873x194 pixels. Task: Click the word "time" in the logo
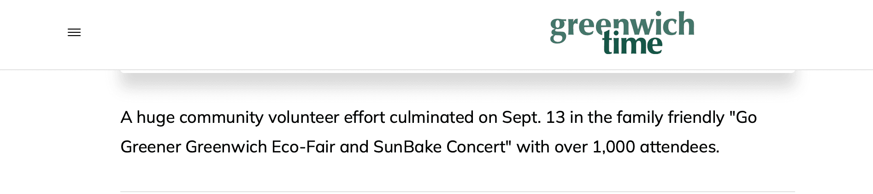pos(632,45)
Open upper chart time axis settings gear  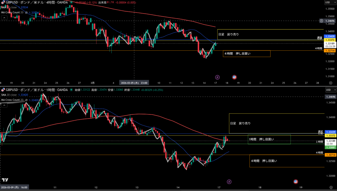pos(330,83)
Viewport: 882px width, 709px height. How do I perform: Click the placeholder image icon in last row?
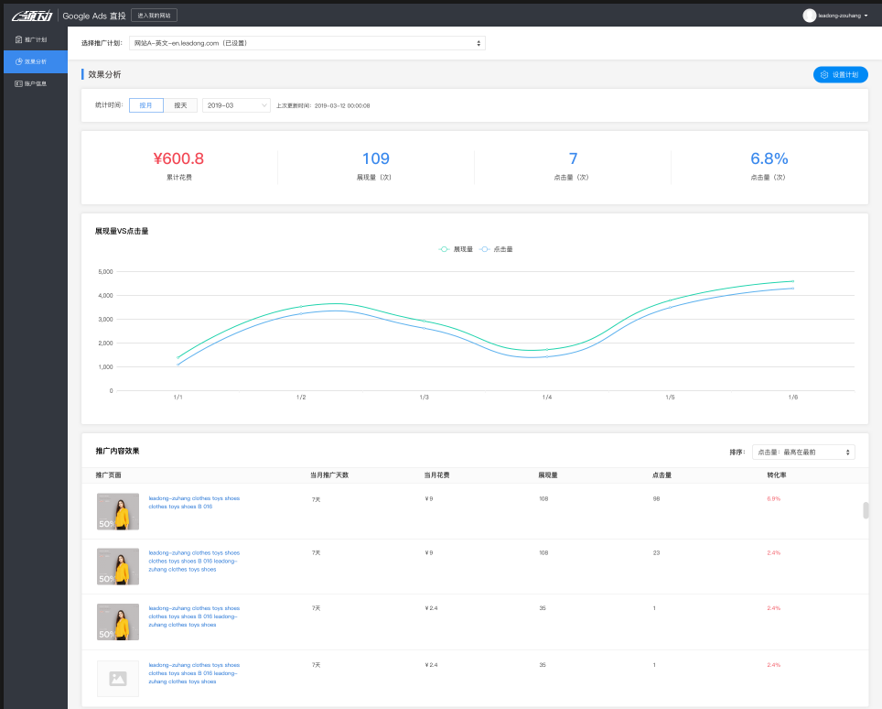pos(117,679)
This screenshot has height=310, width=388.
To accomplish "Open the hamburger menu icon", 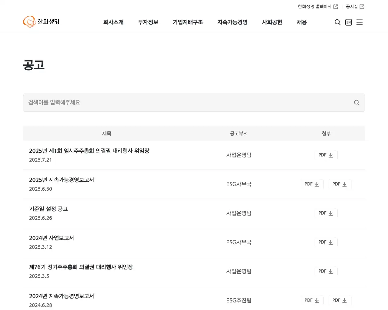I will (360, 22).
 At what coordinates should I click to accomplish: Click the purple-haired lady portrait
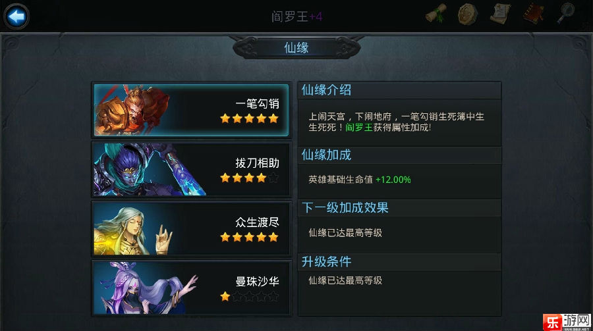[x=146, y=288]
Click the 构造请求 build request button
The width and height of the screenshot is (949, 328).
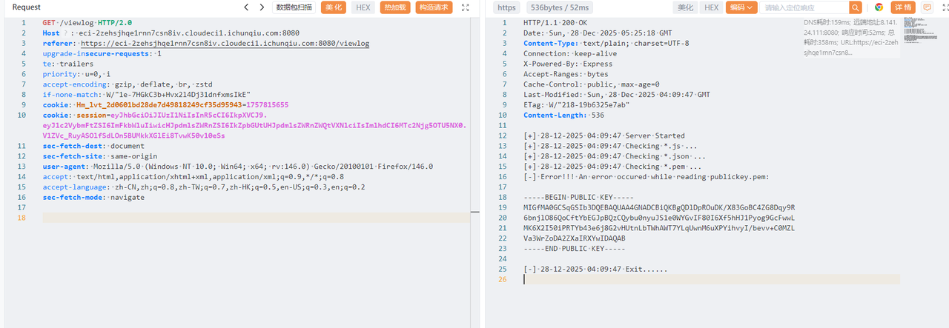(434, 7)
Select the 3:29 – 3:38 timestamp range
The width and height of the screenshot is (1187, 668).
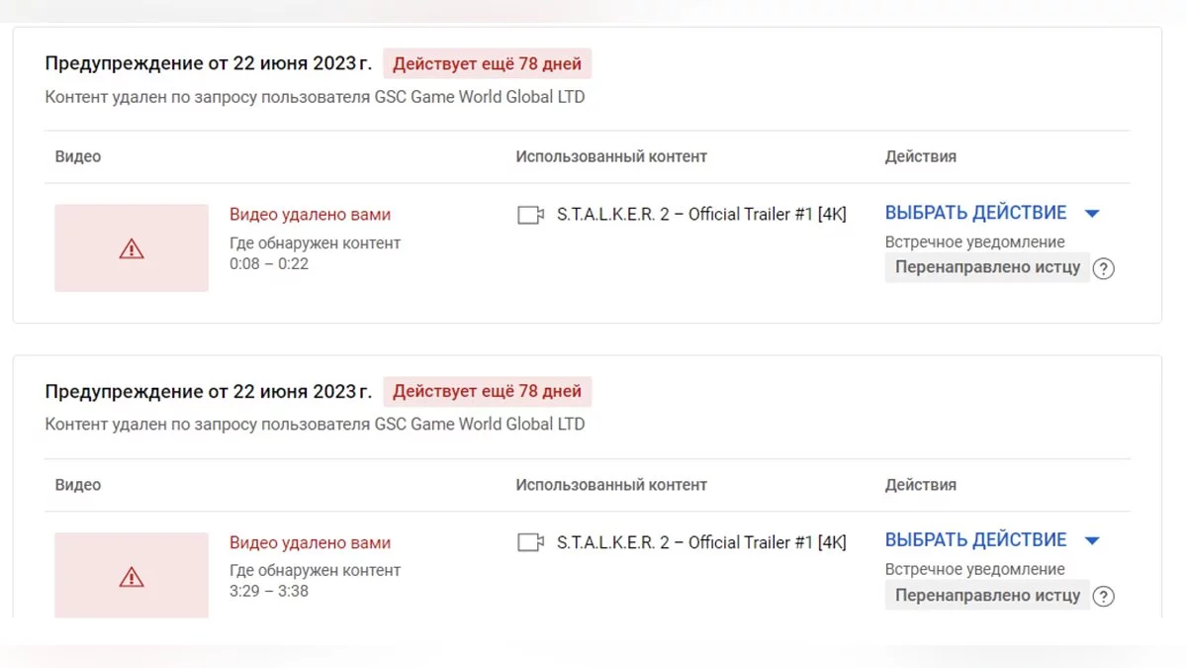tap(269, 591)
-*-
[Requirement] Transfer the material from the line holding "At what coordinates" through the last line, inclusive, keeping every request and adding 21 to each coordinate in the answers. Leave the pictures out.

[The solution]
 At what coordinates should I click to accomplish: Click the purple-haired lady portrait
[x=167, y=309]
Click the 构造请求 build request button
The width and height of the screenshot is (949, 328).
(455, 28)
Select the 3:29 – 3:38 timestamp range
The width and height of the screenshot is (1187, 668).
tap(290, 612)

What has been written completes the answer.